On 27 October 2020, the ICO served an enforcement notice on Experian, confirming that it was requiring the credit reference agency to "make fundamental changes to how it handles people’s personal data within its direct marketing services". The enforcement action against Experian arose out of a wider two-year investigation into a handful of so-called ‘data brokers’ where the ICO identified issues with the way Experian and some other credit reference agencies used data they had collected.
According to the ICO, Experian’s direct marketing arm acquired personal data on data subjects from a variety of sources, including publicly available sources like the electoral register, the credit reference aspect of its own business, and from data suppliers that had acquired data through their own interactions with individuals. Experian then collated the data to build a profile on those individuals – almost 50 million adults – and sold the data on for marketing purposes.
The ICO said the processing was “on a scale and for detailed analytical purposes which few data subjects would expect”. It said the privacy notices of Experian and other organisations who shared data with Experian were not sufficiently clear on the basis for data collection and use for direct marketing.
Experian argued that the processing was not intrusive and likely to have been expected by the data subjects. However, in relation to the data gathered from public sources and third party suppliers, the ICO considered there had been “invisible processing”. It said data subjects had not been made aware of the processing operations and could not have anticipated that data collected about them for some purposes, like for conducting credit checks, would be used for direct marketing purposes.
Experian submitted that it would be disproportionate to require it to directly notify data subjects about its processing of their data collected from public sources and third parties. It said notification would be “extremely costly and ignored by data subjects”. However, the ICO said application of the proportionality principle in data protection law “does not favour prioritising the protection of Experian’s business model over the data rights of the huge number of affected data subjects”.
The ICO also took issue with the lawful basis on which Experian processed the data.
The General Data Protection Regulation (GDPR) sets out six lawful bases for processing personal data. Consent is one of these. However, processing of personal data can be undertaken without consent if one of the other five legal bases can be relied upon, including if the processing is necessary for the purposes of the legitimate interests pursued by the controller or by a third party.
The ‘legitimate interests’ ground can only be relied upon for processing personal data if the interests cited by the controller are not “overridden by the interests or fundamental rights and freedoms of the data subject which require protection of personal data […]”. A balancing exercise therefore needs to be undertaken by any organisation seeking to undertake legitimate interests processing – the ICO has issued a template legitimate interests assessment (LIA) to support with that.
Experian relied on its ‘legitimate interests’ as the basis for processing all the personal data it held for direct marketing purposes.

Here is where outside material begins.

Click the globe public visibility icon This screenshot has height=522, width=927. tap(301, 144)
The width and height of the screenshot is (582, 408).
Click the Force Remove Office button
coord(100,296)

The ICO said, though, that the data sourced from third party suppliers was generally obtained from the data subjects on the basis of consent, and that Experian was thereafter unable to rely on its own legitimate interests for further processing that data.
Experian had conducted LIAs and concluded that its commercial interests in processing the data were legitimate interests and that those interests were not overridden by the interests, rights or freedoms of the data subjects. It considered, among other things, that its processing for profiling is not intrusive of privacy.
However, the ICO said that the approach the company took with its LIAs was “unjustified and indicative of a failure to properly balance the interests engaged”. It said that while legitimate interests could be a lawful grounds for processing data in order to profile individuals for direct marketing purposes where the processing was not intrusive, it is “unlikely that a controller will be able to apply legitimate interests for intrusive profiling for direct marketing purposes” since that type of profiling “is not generally in an individua’s reasonable expectations and is rarely transparent enough.”
The ICO also considered that there was “little or no wider public interest in Experian’s processing beyond its own commercial interests, and the commercial interests of its third party clients”. While it described commercial interests as “valid interests”, it said businesses “cannot create an operating model based upon a mass processing of personal data and then rely on that model to seek to avoid any of the requirements of the GDPR”.